The desperate leader of this piratic gang called a general council, and insisted upon the march across the country to Guatemala. It was a stormy session. The general discontent was expressed in curses and oaths, and bitter recriminations. Nearly one-fourth of their number had perished. They had endured almost intolerable sufferings. As yet they had accomplished nothing in the way of enriching themselves. And now they were urged to embark on a desperate enterprise, where they certainly would be exposed to the greatest hardships, and where all would probably perish.
These men had embarked from Tortuga, with the expectation that dollars and doubloons would be gathered by shovelfuls.

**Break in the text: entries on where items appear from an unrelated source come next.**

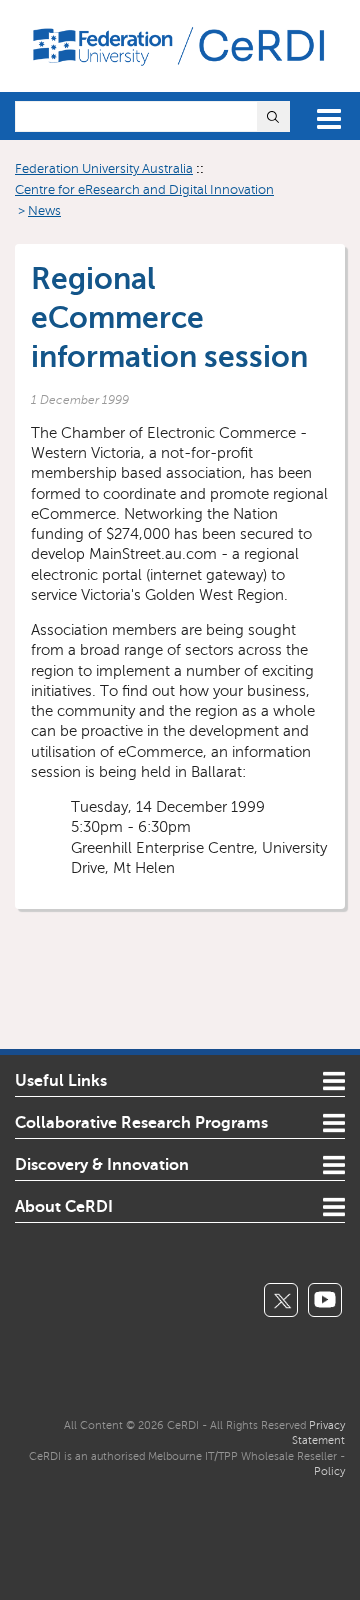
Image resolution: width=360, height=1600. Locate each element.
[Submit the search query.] (273, 116)
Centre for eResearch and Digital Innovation (144, 190)
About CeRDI (64, 1207)
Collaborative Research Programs (141, 1123)
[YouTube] (325, 1300)
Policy (329, 1471)
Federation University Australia (104, 169)
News (44, 211)
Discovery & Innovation (102, 1165)
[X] (281, 1300)
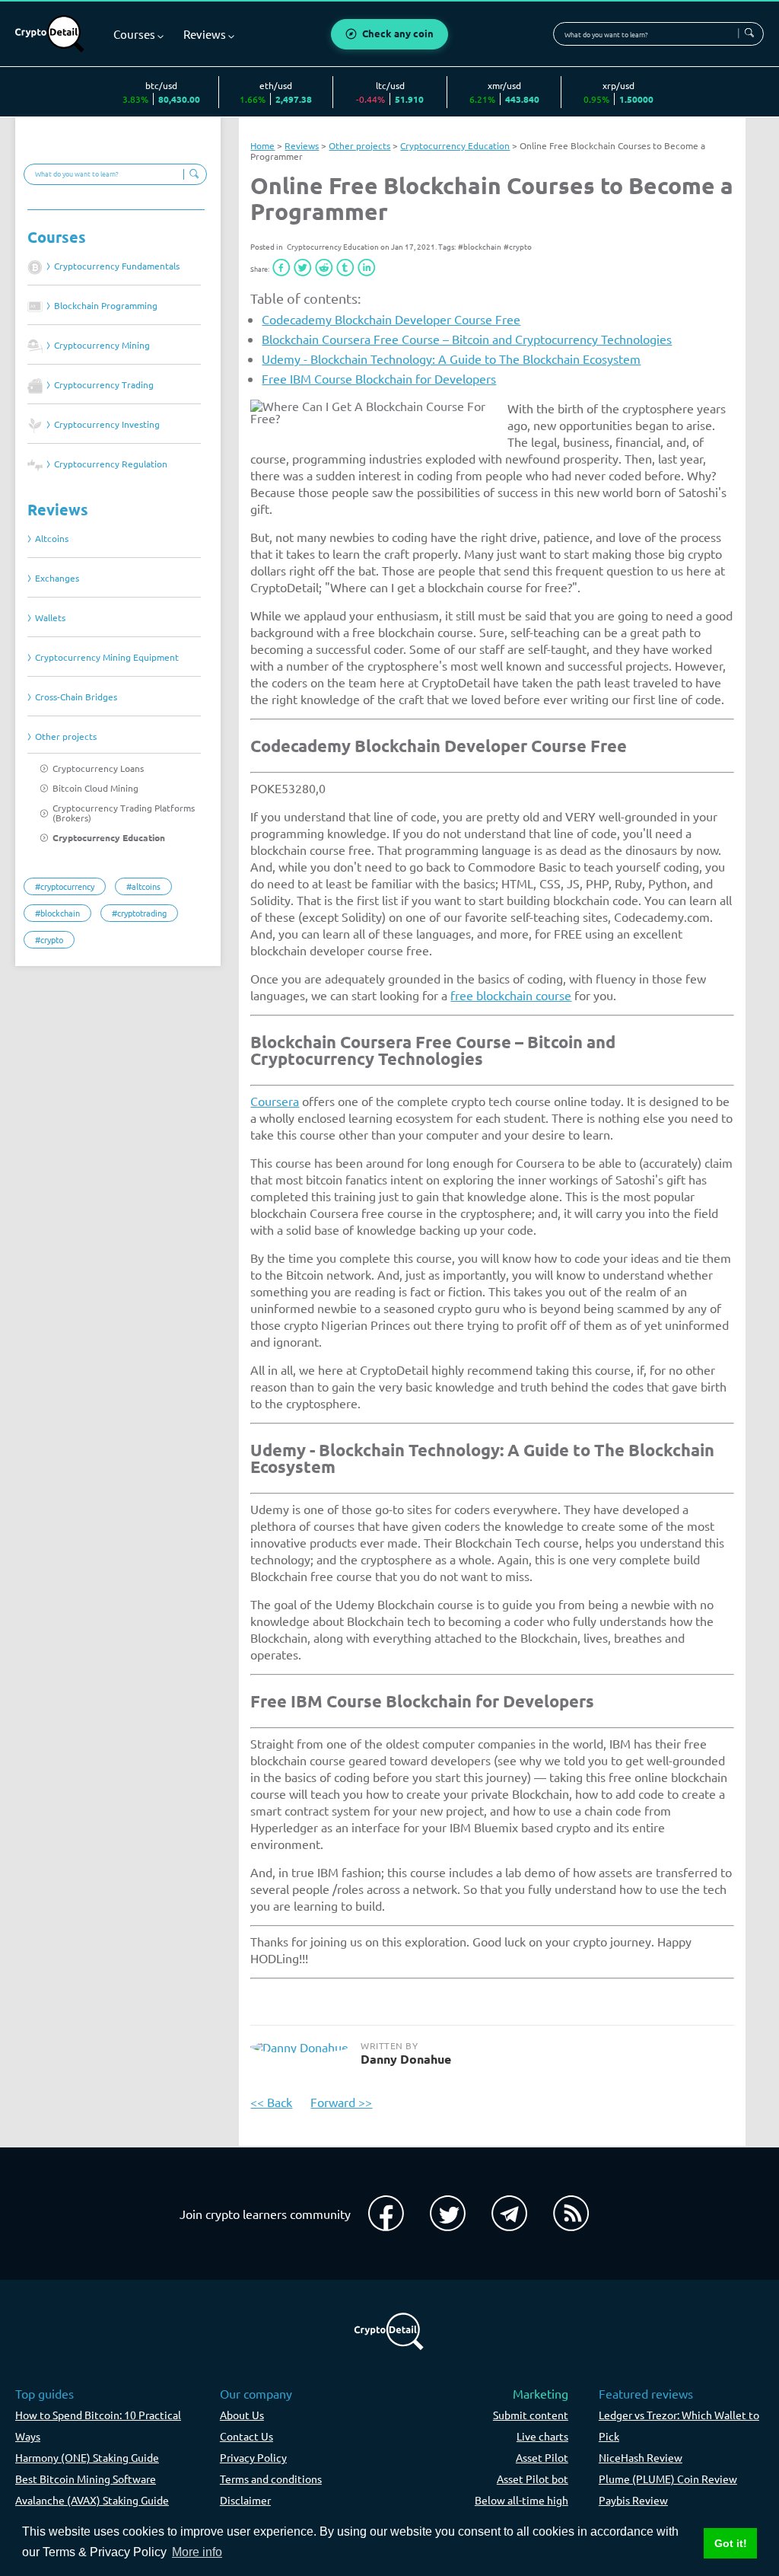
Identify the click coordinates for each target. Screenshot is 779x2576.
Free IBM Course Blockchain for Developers (379, 378)
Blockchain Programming (105, 306)
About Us (242, 2414)
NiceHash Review (640, 2457)
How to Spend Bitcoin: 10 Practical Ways (98, 2425)
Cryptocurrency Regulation (110, 464)
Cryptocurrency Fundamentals (117, 266)
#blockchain (479, 246)
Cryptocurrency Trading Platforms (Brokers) (123, 813)
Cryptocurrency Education (108, 838)
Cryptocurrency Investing (107, 424)
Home (262, 145)
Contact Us (246, 2436)
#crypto (518, 246)
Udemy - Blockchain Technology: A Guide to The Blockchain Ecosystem (451, 358)
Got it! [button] (730, 2543)
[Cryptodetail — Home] (49, 34)
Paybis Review (633, 2500)
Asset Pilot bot (532, 2478)
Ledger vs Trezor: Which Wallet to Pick (679, 2425)
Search (748, 33)
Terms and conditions (271, 2478)
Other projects (66, 736)
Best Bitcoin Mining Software (85, 2478)
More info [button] (197, 2552)
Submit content (530, 2414)
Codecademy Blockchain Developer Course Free (391, 319)
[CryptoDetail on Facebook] (386, 2213)
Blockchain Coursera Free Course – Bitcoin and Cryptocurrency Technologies (467, 338)
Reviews (57, 509)
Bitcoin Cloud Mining (95, 788)
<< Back (271, 2101)
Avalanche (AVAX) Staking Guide (92, 2500)
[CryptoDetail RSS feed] (571, 2213)
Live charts (542, 2436)
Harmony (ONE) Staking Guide (87, 2457)
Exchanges (57, 578)
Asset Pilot (542, 2457)
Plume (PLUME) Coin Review (668, 2478)
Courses (56, 237)
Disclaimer (245, 2500)
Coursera (274, 1100)
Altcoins (51, 539)
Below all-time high (521, 2500)
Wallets (50, 618)
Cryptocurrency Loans (98, 768)
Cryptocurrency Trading (104, 385)
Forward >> (341, 2101)
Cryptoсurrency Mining (102, 345)
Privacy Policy (253, 2457)
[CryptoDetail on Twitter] (448, 2213)
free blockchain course (510, 995)
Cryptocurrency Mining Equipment (107, 657)
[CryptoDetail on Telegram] (509, 2213)
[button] (281, 267)
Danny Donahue (406, 2059)
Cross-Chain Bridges (76, 697)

They were now poor, hungry, mutinous, angry with each other, and the prospect before them was discouraging in the extreme. All thoughts of ravaging Nicaragua, in their present state of despondency and with the great diminution of their numbers, were relinquished.
Moses Vauclin had charge of the splendid ship recently captured. His ship was a swift sailer. With one or two officers conspiring with him, and his crew of nearly one hundred and fifty men gained over, they decided to run away and cruise on their own account. In the night they silently raised their anchors, took advantage of a fresh breeze, and, before the morning’s dawn, disappeared beyond the horizon. When Lolonois awoke and found that he was thus deserted, the madman paced his deck in a frenzy of impotent rage.
The fugitives could not endure the idea of returning penniless to Tortuga, where they would thus become the laughing-stock of the whole community. The wind favored them. They ran along the coast of Honduras and Nicaragua to the south, until they reached the province of Costa Rica. In their desperation, being resolved to accomplish something, they landed and attacked and sacked the poor little town of Veruguas, killing many of the inhabitants. The furniture in the huts of these poor people was of no value to them. They gained only the pitiful sum of about forty dollars’ worth of gold, which the slaves had washed out from the mud of the rivers.
This region was low and unhealthy. The Spanish grandees, who owned the mines and cultivated them by the compulsory labor of slaves, had their residences in the more healthy region of Nata, at the distance of several leagues. The Spaniards began to gather in large numbers to repel the invaders. The pirates, alarmed, fled to their ship, and returned to Tortuga. Here they disbanded, and we learn no more of the fate of this portion of Lolonois’s army. Each one, doubtless, found his way, through crime and misery, to death and to the judgment-seat of Christ.
Lolonois was left at Port Cavallo, with but about two hundred men. He was almost destitute of food; most of his ammunition was consumed; many were sick from the insalubrity of the climate, and all were dissatisfied, clamorous, and angry.
Lolonois remained for some time in the Bay of Honduras. Esquemeling writes: “His ship was too great to get out at the time of the reflux of those seas, which the smaller vessels could more easily do.”